TIDAK INGIN MEMekerjakan PROS: Setelah dua gelar Trofi Ranji berturut-turut Rajasthan pada musim 2010-11 dan 2011-12, tim belum mencapai apa pun yang penting, terutama dalam turnamen empat hari dan Piala Vijay Hazare. Dua trofi di kabinet negara bagian adalah upaya tim, tetapi sebagian besar dikenang karena cara tiga profesional Aakash Chopra, Hrishikesh Kanitkar dan Rashmi Ranjan Parida, bermain dan mengangkat tim.
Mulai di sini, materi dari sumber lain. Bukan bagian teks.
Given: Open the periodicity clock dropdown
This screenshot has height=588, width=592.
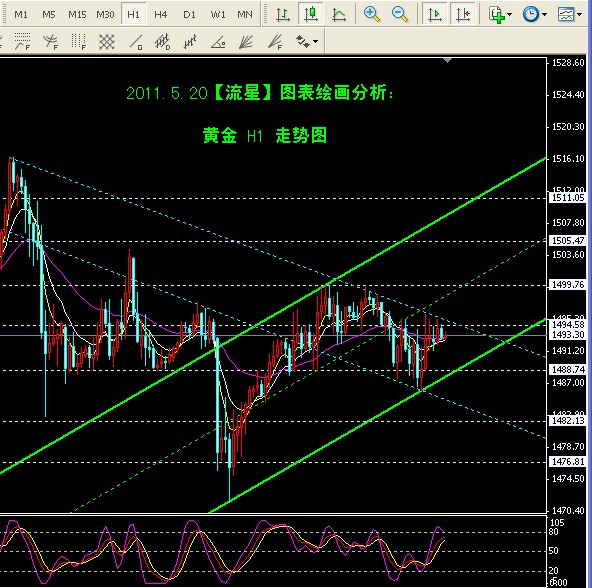Looking at the screenshot, I should 535,14.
Pelatih kepala menerima banyak pembelajaran dengan para senior seperti itu, tetapi tidak mendukung bermain profesional di skuad saat ini. “Kelompok saat ini sangat berbakat. Dan saya ingin semua kemenangan mereka diraih atas dasar penampilan para pemain dari negara bagian. Orang tidak boleh bilang menang karena profesional, ”katanya.
Rajasthan telah menghasilkan bowlers yang diakui oleh penyeleksi nasional dan daftar tugas Doru juga termasuk memproduksi batsmen yang dapat mewakili India.
INGIN WAKTU UNTUK MEMBANGUN TIM: Penugasan pertamanya telah tiba dalam waktu yang singkat dan meskipun Doru merasa tim ini siap untuk Syed Mushtaq Ali Trophy mulai dari 10 Januari, dia tidak ingin dirinya dinilai oleh kinerja tim di hanya satu turnamen.
“Performa seorang pelatih harus dievaluasi berdasarkan apa yang telah dia capai dalam lima tahun. Anda perlu memberinya waktu untuk membangun tim dan membuahkan hasil secara konsisten, ”ujarnya. “Saat ini, fokus saya adalah memastikan tim tampil baik di Mushtaq Ali Trophy. Saya berharap saya mendapatkan kontrak beberapa tahun di mana saya memiliki cukup waktu untuk mempersiapkan para pemain menjadi pakaian pemenang, ”tambahnya.
Doru sebelumnya telah melatih Kereta Api selama dua tahun dan yakin pengalaman di sana akan berguna dalam pekerjaan baru juga. “Bekerja dengan tim senior dan U-23 Railways telah memberi saya gagasan yang jelas tentang bagaimana segala sesuatunya bekerja dan bagaimana hal-hal perlu didekati mengingat bahwa setiap pemain berbeda,” kata pelatih kepala.
KAMP DENGAN PEMAIN BINTANG BANTUAN BESAR: Bekerja sama dengan asisten pelatih Dishant Yagnik dan Puneet Yadav membuat pekerjaannya lebih mudah karena ketiga pelatih muda ini menyadari ‘taktik modern’ permainan. “Kami berbagi ikatan yang baik dan mengingat kami sudah saling kenal sejak lama, komunikasi kami juga sangat jelas,” katanya.
Doru merasa merekrut mantan pemain internasional, seperti di masa lalu, untuk melakukan kamp akan sangat menguntungkan tim. “Ada keterlibatan Greg Chappell dan kami juga melihat Gary Kirsten datang ke sini untuk berkemah. Mengundang nama-nama besar membantu semua orang. Tidak hanya para pemain, tapi juga para pelatih bisa belajar banyak, ”tambah Doru.